Music has been in Cowley’s bones since a young age. He performed Shostakovich at Queen Elizabeth Hall aged 10.

“I was one of those annoying little prodigy types and then I rebelled. I really didn’t want to do music until someone came along and offered me a job in a pub band at the age of 14 playing soul music.

“The only other thing I’ve ever been was a bingo caller when I was about 17!”

He formed the Neil Cowley Trio with drummer Evan Jenkins and bassist Rex Horan, winning the BBC Best Jazz award for their first album together, Displaced.

“Rex has got the best beard in the music business. We all love each other’s company, we’re very devoted to each other and we’re like brothers. We feel the highs and the lows together, we’re a family really.”

Cowley effuses about New Zealander Jenkins and Australian Horan with unconcealed admiration.

“We’re quite a dynamic band. There are a lot of peaks a lot of troughs, melancholy and excitement. There’s a lot of fun. I like to talk to audiences so we laugh together. You only truly get the band when you see us live. It’s an inexplicable thing really.”

Playing at Union Chapel on October 27, the group are introducing their latest concept album, Spacebound Apes, which is based on the exploits of Lincoln, a fictional monkey man Cowley created himself. Writing a series of Tumblr diary entries over the past few months, he created the story of a man having a midlife crisis who finds a series of love letters and flies off to a virtual solar system.

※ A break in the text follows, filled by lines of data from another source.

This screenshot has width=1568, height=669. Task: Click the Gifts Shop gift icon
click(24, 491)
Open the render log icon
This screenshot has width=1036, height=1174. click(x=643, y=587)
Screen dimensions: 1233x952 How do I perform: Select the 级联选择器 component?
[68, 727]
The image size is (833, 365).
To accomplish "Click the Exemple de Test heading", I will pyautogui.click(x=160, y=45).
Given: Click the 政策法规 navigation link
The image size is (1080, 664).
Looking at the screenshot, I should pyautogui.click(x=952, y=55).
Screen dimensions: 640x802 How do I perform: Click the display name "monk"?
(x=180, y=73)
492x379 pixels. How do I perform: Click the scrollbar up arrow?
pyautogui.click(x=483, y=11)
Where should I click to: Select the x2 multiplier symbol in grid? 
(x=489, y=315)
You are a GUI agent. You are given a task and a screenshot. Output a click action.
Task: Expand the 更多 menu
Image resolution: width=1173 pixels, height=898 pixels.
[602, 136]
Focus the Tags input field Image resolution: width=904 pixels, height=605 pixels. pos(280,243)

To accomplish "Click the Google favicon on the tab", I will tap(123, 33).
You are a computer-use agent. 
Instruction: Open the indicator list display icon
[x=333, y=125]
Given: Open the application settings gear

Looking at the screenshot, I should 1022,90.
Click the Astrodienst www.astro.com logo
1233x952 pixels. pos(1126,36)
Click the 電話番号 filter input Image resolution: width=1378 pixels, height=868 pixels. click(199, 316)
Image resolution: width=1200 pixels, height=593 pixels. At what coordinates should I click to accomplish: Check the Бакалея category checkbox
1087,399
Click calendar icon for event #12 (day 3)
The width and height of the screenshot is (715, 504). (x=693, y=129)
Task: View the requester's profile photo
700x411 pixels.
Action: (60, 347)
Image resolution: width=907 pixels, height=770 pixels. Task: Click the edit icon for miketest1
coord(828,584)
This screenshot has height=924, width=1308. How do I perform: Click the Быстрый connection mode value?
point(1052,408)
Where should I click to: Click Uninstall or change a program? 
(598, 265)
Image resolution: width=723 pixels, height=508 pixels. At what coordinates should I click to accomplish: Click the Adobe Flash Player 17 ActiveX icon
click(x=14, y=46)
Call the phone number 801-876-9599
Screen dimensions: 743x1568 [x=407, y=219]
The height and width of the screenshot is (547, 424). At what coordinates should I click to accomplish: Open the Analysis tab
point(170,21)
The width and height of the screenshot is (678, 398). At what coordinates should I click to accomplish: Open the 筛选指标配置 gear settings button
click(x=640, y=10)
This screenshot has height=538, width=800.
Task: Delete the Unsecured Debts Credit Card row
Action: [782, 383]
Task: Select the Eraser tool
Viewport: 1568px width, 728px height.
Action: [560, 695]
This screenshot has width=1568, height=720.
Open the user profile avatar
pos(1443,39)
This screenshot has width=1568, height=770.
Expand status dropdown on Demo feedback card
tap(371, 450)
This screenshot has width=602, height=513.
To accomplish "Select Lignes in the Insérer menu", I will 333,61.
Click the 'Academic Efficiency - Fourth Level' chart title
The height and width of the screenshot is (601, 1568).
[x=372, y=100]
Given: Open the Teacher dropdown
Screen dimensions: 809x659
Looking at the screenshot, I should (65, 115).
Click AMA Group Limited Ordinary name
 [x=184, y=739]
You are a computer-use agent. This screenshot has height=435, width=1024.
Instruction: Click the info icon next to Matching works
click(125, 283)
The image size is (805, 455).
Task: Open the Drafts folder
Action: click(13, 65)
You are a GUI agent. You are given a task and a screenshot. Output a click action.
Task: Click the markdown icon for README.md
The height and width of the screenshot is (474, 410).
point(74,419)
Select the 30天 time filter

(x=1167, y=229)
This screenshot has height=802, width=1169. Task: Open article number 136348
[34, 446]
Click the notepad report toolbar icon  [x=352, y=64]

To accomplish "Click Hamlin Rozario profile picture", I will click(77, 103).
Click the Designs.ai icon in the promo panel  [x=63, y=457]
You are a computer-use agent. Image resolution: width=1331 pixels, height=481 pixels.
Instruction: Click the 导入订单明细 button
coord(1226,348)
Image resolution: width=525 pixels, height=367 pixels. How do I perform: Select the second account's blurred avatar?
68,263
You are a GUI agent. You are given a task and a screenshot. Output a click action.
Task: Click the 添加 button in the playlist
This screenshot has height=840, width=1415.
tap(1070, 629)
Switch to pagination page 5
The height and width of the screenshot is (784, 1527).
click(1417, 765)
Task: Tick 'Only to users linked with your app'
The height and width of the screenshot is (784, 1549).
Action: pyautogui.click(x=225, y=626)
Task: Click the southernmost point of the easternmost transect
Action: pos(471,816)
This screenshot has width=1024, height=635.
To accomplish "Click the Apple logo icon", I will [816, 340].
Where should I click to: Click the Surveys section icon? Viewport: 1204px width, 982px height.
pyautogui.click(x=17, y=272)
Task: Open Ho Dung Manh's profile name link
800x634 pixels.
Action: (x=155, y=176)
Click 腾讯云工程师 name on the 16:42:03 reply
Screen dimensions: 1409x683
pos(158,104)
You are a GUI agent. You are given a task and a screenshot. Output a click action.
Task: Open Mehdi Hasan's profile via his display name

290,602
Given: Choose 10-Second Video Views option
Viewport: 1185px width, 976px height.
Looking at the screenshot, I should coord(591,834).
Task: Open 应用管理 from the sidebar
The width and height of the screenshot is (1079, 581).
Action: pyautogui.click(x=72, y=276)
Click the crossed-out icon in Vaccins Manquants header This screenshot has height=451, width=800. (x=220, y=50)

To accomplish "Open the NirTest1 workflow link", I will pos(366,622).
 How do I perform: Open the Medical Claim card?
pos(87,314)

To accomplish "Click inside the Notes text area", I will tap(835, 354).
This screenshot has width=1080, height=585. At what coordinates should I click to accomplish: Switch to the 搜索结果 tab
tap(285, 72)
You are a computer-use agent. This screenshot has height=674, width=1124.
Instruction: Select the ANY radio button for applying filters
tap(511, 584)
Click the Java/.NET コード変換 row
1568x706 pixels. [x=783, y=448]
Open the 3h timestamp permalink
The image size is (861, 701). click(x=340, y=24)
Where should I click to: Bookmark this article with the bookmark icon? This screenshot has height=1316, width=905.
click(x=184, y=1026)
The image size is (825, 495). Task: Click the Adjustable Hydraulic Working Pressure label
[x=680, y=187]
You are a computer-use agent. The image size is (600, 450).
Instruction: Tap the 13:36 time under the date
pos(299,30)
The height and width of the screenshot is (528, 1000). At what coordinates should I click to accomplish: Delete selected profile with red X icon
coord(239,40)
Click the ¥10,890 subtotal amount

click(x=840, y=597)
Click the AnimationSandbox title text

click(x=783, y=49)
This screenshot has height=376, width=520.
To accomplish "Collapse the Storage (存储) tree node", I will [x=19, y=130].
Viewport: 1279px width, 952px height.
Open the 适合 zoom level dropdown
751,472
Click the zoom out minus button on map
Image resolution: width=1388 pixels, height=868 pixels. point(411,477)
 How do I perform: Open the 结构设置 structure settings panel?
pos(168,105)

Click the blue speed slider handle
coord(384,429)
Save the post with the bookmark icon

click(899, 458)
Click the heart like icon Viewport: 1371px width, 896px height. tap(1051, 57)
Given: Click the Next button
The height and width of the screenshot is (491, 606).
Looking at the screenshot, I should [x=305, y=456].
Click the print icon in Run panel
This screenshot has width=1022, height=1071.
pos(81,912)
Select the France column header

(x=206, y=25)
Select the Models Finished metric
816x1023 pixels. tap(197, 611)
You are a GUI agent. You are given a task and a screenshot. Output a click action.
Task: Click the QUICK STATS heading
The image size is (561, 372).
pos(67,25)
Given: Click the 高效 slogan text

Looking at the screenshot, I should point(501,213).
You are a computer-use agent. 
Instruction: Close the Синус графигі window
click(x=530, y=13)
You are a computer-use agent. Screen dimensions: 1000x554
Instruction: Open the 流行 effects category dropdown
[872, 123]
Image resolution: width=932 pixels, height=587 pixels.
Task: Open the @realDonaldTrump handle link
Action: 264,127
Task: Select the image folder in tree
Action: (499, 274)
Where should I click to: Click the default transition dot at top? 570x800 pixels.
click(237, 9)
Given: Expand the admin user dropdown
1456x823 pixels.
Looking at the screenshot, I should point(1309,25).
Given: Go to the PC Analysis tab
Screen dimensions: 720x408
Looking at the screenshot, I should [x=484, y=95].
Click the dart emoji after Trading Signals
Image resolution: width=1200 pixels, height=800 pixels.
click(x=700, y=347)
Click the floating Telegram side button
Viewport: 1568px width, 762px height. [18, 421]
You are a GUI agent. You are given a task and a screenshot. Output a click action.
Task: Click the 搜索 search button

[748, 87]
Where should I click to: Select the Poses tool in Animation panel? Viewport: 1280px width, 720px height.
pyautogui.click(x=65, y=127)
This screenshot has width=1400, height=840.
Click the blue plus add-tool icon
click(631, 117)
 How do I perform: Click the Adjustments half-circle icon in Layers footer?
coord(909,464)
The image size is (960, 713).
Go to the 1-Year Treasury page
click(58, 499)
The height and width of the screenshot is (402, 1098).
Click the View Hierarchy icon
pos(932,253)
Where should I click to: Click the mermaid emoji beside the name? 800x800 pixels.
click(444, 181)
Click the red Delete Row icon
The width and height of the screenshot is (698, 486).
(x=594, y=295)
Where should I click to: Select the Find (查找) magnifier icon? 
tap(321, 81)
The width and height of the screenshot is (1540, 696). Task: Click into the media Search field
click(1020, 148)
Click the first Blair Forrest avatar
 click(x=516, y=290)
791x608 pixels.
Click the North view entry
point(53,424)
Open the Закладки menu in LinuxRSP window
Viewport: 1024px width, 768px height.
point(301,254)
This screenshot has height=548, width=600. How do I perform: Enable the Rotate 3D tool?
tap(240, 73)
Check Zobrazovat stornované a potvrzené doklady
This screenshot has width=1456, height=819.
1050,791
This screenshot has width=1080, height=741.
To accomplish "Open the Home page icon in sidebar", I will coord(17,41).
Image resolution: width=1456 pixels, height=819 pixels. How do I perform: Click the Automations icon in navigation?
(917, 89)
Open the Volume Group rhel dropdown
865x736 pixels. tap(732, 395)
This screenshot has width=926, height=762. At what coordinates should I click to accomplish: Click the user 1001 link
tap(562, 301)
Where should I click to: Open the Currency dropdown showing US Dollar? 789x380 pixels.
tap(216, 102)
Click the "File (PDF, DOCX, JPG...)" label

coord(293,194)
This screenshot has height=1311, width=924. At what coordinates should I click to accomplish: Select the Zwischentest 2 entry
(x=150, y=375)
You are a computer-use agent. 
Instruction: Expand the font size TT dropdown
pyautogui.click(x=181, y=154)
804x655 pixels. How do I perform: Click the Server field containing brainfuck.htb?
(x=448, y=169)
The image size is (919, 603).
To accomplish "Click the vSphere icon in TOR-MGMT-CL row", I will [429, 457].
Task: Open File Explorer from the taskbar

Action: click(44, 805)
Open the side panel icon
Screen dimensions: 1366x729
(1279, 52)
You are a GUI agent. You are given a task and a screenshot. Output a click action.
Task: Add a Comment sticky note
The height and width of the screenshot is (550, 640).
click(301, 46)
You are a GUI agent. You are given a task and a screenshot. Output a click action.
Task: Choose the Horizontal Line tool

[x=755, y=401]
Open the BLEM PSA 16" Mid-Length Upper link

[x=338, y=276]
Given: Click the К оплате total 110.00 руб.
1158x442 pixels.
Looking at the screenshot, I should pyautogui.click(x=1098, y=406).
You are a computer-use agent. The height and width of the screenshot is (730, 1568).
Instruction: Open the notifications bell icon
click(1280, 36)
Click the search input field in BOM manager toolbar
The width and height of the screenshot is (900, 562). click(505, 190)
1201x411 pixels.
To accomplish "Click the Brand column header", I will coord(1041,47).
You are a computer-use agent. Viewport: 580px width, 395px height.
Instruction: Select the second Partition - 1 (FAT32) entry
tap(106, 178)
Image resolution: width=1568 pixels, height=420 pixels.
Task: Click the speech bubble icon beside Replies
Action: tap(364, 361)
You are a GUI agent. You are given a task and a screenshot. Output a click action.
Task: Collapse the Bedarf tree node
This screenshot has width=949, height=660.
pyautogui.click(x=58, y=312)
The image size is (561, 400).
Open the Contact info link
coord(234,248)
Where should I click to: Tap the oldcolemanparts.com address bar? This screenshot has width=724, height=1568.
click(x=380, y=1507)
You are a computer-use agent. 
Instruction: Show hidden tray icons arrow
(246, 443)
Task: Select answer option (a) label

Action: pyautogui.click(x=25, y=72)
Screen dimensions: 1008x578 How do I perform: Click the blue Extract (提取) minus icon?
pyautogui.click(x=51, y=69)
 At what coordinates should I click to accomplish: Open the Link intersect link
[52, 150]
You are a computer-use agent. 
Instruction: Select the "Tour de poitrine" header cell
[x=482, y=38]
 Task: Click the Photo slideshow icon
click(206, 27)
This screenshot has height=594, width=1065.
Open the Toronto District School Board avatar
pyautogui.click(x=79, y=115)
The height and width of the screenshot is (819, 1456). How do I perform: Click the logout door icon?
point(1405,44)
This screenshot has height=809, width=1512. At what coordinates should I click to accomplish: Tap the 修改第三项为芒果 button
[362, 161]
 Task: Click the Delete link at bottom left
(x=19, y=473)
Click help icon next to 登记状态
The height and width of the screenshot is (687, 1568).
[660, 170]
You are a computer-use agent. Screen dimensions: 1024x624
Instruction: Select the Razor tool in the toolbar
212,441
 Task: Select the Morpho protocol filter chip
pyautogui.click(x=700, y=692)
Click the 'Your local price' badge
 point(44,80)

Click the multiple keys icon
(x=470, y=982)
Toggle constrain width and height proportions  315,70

Inspired by Stanley Kubrick, he encounters a series of planets that have been taken over by one abstract human emotion.

“He saw places where love had taken over, or governance or duty.

“This half man half ape character made me think that humans on an evolutionary level are just space bound apes, no more than that. We’ve lost a bit of hair, gained more use of our thumbs but essentially our next step is to go into space. It’s a collective title for human beings.”

Lincoln will be joining the Trio at Union Chapel in the form of animations created by artist Sergio Sandoval, who did the original concept art for Pan’s Labyrinth. Spacebound Apes Live sees the group perform the album in its entirety, taking the audience through all of Lincoln’s escapades.

“We’re like a duck flapping our feet underneath with challenging technical stuff, and on top it’s very simple. There’s a lot of complexity in our music but it sounds like melodic simplicity, which I think is important.

“Music is something to feel, it’s not something to be blinded by with science.”

The Neil Cowley Trio perform at Union Chapel on October 27.

Tickets are £17.50 from unionchapel.org.uk.